**OBJETIVO A**
Transforme em uma lista curta o parágrafo do texto da página que começa com "Não sobram dúvidas", sem perder os fatos principais.
**OBJETIVO B**
Com base no texto da página, explique em até três frases por que a obra de Gilmar atrai leitores de todas as idades.

**TEXTO DA PÁGINA**

((

Se o maior prêmio de um escritor é ser lido pelos seus patrícios, a
presente obra do autor é de leveza e delicadeza no tratamento de contos
infantis que nos fazem descer à infância, atraem crianças e adolescentes ao
cenário imaginário do que existe de mais fiel nas mais espontâneas e escondidas
aventuras e travessuras do mundo maravilhoso apreciado por leitores de todas as
idades.
Não sobram dúvidas de que Gilmar se inscreve com esta obra na
galeria das bibliotecas de admirados autores brasileiros que trabalham os temas
infantis na arte das letras, como Monteiro Lobato, Maria Clara Machado e
Nascimento Morais Filho (Azulejos).
Quem de nós já não passou por situações tão bem escritas por Gilmar
neste livro, em lembrar a infância ("tempos que não voltam mais" -
Casemiro de Abreu) que são revividos no amor aos animais, às árvores, aos rios
e à vida, enfim, à natureza, sinal superior de todas as liberdades humanas.

))

**DADOS FORNECIDOS**
((

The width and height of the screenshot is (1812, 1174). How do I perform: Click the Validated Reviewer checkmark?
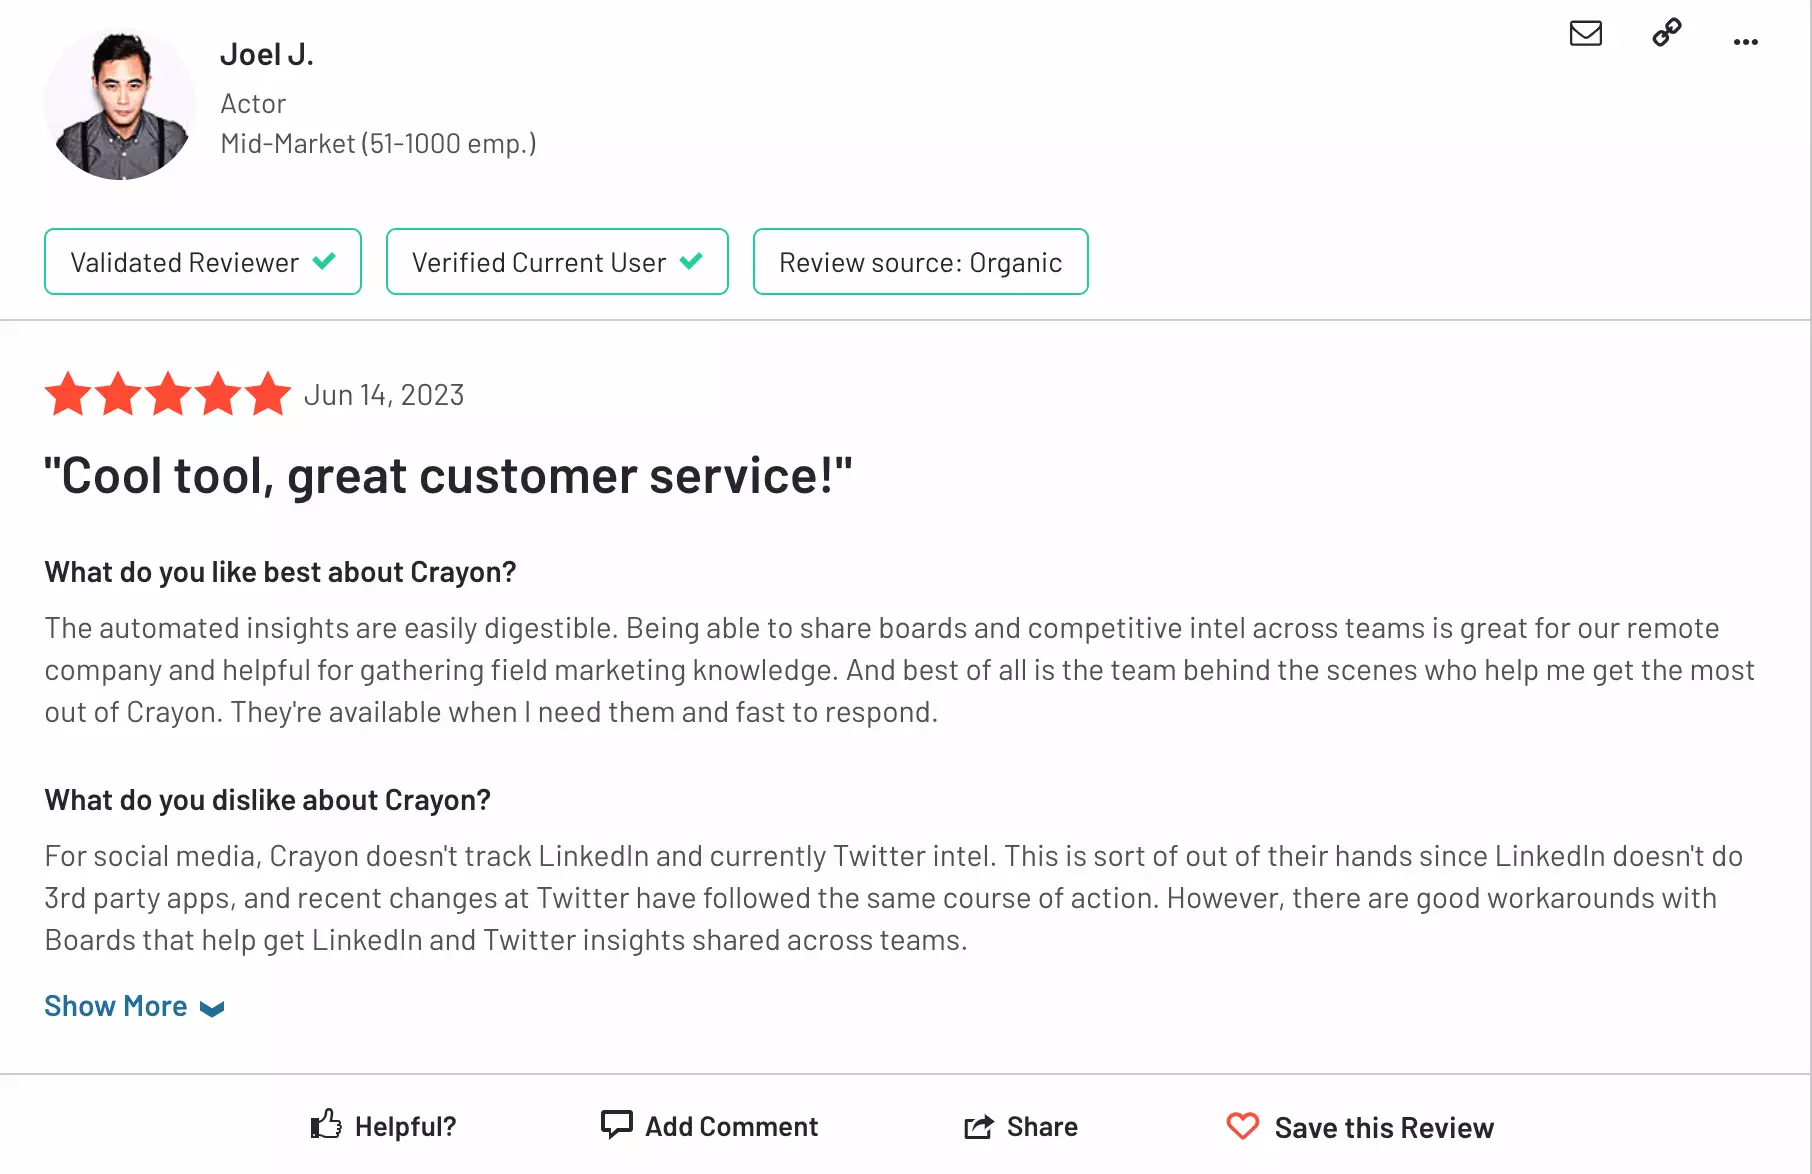tap(324, 261)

))

**RESPOSTA A**
- Com esta obra, Gilmar entra na galeria de autores brasileiros admirados que tratam de temas infantis na literatura.
- Exemplos desses autores: Monteiro Lobato, Maria Clara Machado e Nascimento Morais Filho (Azulejos).

**RESPOSTA B**
A obra trata os contos infantis com leveza e delicadeza. Esses contos nos fazem voltar à infância e levam crianças e adolescentes ao cenário imaginário das aventuras e travessuras do mundo maravilhoso. Esse mundo é apreciado por leitores de todas as idades.